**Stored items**
'''

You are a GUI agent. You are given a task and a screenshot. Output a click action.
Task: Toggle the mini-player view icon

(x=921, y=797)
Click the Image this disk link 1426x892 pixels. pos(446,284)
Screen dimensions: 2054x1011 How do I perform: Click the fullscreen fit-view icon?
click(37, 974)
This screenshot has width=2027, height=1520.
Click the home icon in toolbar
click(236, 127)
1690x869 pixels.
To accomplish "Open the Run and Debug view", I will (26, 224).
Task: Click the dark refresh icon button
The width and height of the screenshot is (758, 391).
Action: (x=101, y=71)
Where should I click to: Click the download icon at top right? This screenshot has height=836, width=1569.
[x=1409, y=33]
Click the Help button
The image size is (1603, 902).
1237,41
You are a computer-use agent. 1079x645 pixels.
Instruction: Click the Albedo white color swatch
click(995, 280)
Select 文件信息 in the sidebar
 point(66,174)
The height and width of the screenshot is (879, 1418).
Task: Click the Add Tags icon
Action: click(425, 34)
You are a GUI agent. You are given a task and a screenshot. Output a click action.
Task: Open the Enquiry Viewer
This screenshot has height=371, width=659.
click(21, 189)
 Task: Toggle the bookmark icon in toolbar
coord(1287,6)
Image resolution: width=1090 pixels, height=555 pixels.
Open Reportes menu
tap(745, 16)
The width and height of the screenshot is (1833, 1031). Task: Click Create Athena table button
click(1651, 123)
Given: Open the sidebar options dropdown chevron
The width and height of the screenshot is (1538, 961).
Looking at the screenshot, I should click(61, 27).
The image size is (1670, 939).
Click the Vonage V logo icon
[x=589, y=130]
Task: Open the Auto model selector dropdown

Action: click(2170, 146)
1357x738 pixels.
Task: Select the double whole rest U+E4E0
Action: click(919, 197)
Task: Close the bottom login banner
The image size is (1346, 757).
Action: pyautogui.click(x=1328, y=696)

'''

**WORK TO BE COMPLETED**
Output every line of the data again, exactly.

**SOLUTION TO THE PROBLEM**
You are a GUI agent. You are given a task and a screenshot. Output a click action.
Task: Toggle the mini-player view icon

(x=921, y=797)
Click the Image this disk link 1426x892 pixels. pos(446,284)
Screen dimensions: 2054x1011 How do I perform: Click the fullscreen fit-view icon?
click(37, 974)
This screenshot has width=2027, height=1520.
Click the home icon in toolbar
click(236, 127)
1690x869 pixels.
To accomplish "Open the Run and Debug view", I will (26, 224).
Task: Click the dark refresh icon button
The width and height of the screenshot is (758, 391).
Action: (x=101, y=71)
Where should I click to: Click the download icon at top right? This screenshot has height=836, width=1569.
[x=1409, y=33]
Click the Help button
The image size is (1603, 902).
1237,41
You are a computer-use agent. 1079x645 pixels.
Instruction: Click the Albedo white color swatch
click(995, 280)
Select 文件信息 in the sidebar
 point(66,174)
The height and width of the screenshot is (879, 1418).
Task: Click the Add Tags icon
Action: click(425, 34)
You are a GUI agent. You are given a task and a screenshot. Output a click action.
Task: Open the Enquiry Viewer
This screenshot has height=371, width=659.
click(21, 189)
 Task: Toggle the bookmark icon in toolbar
coord(1287,6)
Image resolution: width=1090 pixels, height=555 pixels.
Open Reportes menu
tap(745, 16)
The width and height of the screenshot is (1833, 1031). Task: Click Create Athena table button
click(1651, 123)
Given: Open the sidebar options dropdown chevron
The width and height of the screenshot is (1538, 961).
Looking at the screenshot, I should click(61, 27).
The image size is (1670, 939).
Click the Vonage V logo icon
[x=589, y=130]
Task: Open the Auto model selector dropdown

Action: click(2170, 146)
1357x738 pixels.
Task: Select the double whole rest U+E4E0
Action: click(919, 197)
Task: Close the bottom login banner
The image size is (1346, 757).
Action: pyautogui.click(x=1328, y=696)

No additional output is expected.